• _TASK GOAL_: From the first line to the last, give the records again exactly.

[Records from a data source]
>>>
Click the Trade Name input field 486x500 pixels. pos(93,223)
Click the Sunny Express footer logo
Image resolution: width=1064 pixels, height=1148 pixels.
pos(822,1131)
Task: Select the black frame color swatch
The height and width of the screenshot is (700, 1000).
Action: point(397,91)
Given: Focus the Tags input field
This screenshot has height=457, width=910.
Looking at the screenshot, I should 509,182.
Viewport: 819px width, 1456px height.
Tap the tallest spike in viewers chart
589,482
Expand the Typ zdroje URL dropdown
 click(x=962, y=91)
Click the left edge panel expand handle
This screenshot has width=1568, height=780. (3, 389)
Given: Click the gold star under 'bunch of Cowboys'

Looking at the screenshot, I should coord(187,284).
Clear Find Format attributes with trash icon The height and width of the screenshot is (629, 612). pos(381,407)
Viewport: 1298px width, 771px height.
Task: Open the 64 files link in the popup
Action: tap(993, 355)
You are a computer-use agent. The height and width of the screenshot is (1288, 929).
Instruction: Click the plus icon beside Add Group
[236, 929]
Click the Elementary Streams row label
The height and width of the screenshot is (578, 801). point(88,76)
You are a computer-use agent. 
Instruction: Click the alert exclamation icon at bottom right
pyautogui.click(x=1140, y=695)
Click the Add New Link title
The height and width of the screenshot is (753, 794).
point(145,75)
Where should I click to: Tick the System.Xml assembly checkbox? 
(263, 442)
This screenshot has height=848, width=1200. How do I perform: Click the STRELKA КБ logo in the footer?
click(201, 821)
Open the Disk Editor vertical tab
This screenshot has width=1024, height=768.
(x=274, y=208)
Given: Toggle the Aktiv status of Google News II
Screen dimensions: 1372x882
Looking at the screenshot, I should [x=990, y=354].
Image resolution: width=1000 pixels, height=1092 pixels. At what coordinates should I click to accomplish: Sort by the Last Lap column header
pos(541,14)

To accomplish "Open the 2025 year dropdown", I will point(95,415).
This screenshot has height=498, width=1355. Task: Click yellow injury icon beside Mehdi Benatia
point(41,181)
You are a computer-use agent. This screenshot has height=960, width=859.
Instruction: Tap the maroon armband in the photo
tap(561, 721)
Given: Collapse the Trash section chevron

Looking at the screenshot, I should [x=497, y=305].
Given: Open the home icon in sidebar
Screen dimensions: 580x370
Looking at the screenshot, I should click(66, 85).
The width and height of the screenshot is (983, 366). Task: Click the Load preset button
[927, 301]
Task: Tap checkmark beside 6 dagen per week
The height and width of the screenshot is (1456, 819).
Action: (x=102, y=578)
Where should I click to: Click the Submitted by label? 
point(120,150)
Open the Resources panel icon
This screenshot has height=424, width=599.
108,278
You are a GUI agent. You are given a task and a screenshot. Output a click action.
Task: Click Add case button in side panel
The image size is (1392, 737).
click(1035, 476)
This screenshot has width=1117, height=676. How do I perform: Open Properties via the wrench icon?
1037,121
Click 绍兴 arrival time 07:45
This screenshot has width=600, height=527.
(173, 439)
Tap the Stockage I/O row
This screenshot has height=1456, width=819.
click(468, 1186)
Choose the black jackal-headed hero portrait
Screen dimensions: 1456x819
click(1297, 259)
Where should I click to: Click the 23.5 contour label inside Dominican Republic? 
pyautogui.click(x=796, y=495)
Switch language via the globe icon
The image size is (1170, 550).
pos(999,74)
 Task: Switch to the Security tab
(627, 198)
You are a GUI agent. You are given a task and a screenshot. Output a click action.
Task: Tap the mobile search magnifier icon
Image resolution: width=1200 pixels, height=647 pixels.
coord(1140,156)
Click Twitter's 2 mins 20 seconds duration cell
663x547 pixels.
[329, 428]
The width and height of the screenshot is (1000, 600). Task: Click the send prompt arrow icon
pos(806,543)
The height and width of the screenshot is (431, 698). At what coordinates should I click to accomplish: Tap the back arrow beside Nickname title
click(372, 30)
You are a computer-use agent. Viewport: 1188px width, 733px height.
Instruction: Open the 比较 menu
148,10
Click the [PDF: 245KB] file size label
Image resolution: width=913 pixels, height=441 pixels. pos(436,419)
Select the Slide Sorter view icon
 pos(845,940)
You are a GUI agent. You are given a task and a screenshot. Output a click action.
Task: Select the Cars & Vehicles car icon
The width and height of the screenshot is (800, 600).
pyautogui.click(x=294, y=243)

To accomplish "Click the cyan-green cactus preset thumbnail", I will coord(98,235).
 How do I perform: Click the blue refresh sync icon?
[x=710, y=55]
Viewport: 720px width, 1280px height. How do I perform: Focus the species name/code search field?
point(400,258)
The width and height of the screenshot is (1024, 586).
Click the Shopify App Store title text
<<<
• _SOLUTION TO THE PROBLEM_:
Click the Trade Name input field 486x500 pixels. pos(93,223)
Click the Sunny Express footer logo
Image resolution: width=1064 pixels, height=1148 pixels.
pos(822,1131)
Task: Select the black frame color swatch
The height and width of the screenshot is (700, 1000).
Action: point(397,91)
Given: Focus the Tags input field
This screenshot has height=457, width=910.
Looking at the screenshot, I should 509,182.
Viewport: 819px width, 1456px height.
Tap the tallest spike in viewers chart
589,482
Expand the Typ zdroje URL dropdown
 click(x=962, y=91)
Click the left edge panel expand handle
This screenshot has width=1568, height=780. (3, 389)
Given: Click the gold star under 'bunch of Cowboys'

Looking at the screenshot, I should coord(187,284).
Clear Find Format attributes with trash icon The height and width of the screenshot is (629, 612). pos(381,407)
Viewport: 1298px width, 771px height.
Task: Open the 64 files link in the popup
Action: tap(993, 355)
You are a computer-use agent. The height and width of the screenshot is (1288, 929).
Instruction: Click the plus icon beside Add Group
[236, 929]
Click the Elementary Streams row label
The height and width of the screenshot is (578, 801). point(88,76)
You are a computer-use agent. 
Instruction: Click the alert exclamation icon at bottom right
pyautogui.click(x=1140, y=695)
Click the Add New Link title
The height and width of the screenshot is (753, 794).
point(145,75)
Where should I click to: Tick the System.Xml assembly checkbox? 
(263, 442)
This screenshot has height=848, width=1200. How do I perform: Click the STRELKA КБ logo in the footer?
click(201, 821)
Open the Disk Editor vertical tab
This screenshot has width=1024, height=768.
(x=274, y=208)
Given: Toggle the Aktiv status of Google News II
Screen dimensions: 1372x882
Looking at the screenshot, I should [x=990, y=354].
Image resolution: width=1000 pixels, height=1092 pixels. At what coordinates should I click to accomplish: Sort by the Last Lap column header
pos(541,14)

To accomplish "Open the 2025 year dropdown", I will point(95,415).
This screenshot has height=498, width=1355. Task: Click yellow injury icon beside Mehdi Benatia
point(41,181)
You are a computer-use agent. This screenshot has height=960, width=859.
Instruction: Tap the maroon armband in the photo
tap(561, 721)
Given: Collapse the Trash section chevron

Looking at the screenshot, I should [x=497, y=305].
Given: Open the home icon in sidebar
Screen dimensions: 580x370
Looking at the screenshot, I should click(66, 85).
The width and height of the screenshot is (983, 366). Task: Click the Load preset button
[927, 301]
Task: Tap checkmark beside 6 dagen per week
The height and width of the screenshot is (1456, 819).
Action: (x=102, y=578)
Where should I click to: Click the Submitted by label? 
point(120,150)
Open the Resources panel icon
This screenshot has height=424, width=599.
108,278
You are a GUI agent. You are given a task and a screenshot. Output a click action.
Task: Click Add case button in side panel
The image size is (1392, 737).
click(1035, 476)
This screenshot has width=1117, height=676. How do I perform: Open Properties via the wrench icon?
1037,121
Click 绍兴 arrival time 07:45
This screenshot has width=600, height=527.
(173, 439)
Tap the Stockage I/O row
This screenshot has height=1456, width=819.
click(468, 1186)
Choose the black jackal-headed hero portrait
Screen dimensions: 1456x819
click(1297, 259)
Where should I click to: Click the 23.5 contour label inside Dominican Republic? 
pyautogui.click(x=796, y=495)
Switch language via the globe icon
The image size is (1170, 550).
pos(999,74)
 Task: Switch to the Security tab
(627, 198)
You are a GUI agent. You are given a task and a screenshot. Output a click action.
Task: Tap the mobile search magnifier icon
Image resolution: width=1200 pixels, height=647 pixels.
coord(1140,156)
Click Twitter's 2 mins 20 seconds duration cell
663x547 pixels.
[329, 428]
The width and height of the screenshot is (1000, 600). Task: Click the send prompt arrow icon
pos(806,543)
The height and width of the screenshot is (431, 698). At what coordinates should I click to accomplish: Tap the back arrow beside Nickname title
click(372, 30)
You are a computer-use agent. Viewport: 1188px width, 733px height.
Instruction: Open the 比较 menu
148,10
Click the [PDF: 245KB] file size label
Image resolution: width=913 pixels, height=441 pixels. pos(436,419)
Select the Slide Sorter view icon
 pos(845,940)
You are a GUI agent. You are given a task and a screenshot. Output a click action.
Task: Select the Cars & Vehicles car icon
The width and height of the screenshot is (800, 600).
pyautogui.click(x=294, y=243)

To accomplish "Click the cyan-green cactus preset thumbnail", I will coord(98,235).
 How do I perform: Click the blue refresh sync icon?
[x=710, y=55]
Viewport: 720px width, 1280px height. How do I perform: Focus the species name/code search field?
point(400,258)
The width and height of the screenshot is (1024, 586).
Click the Shopify App Store title text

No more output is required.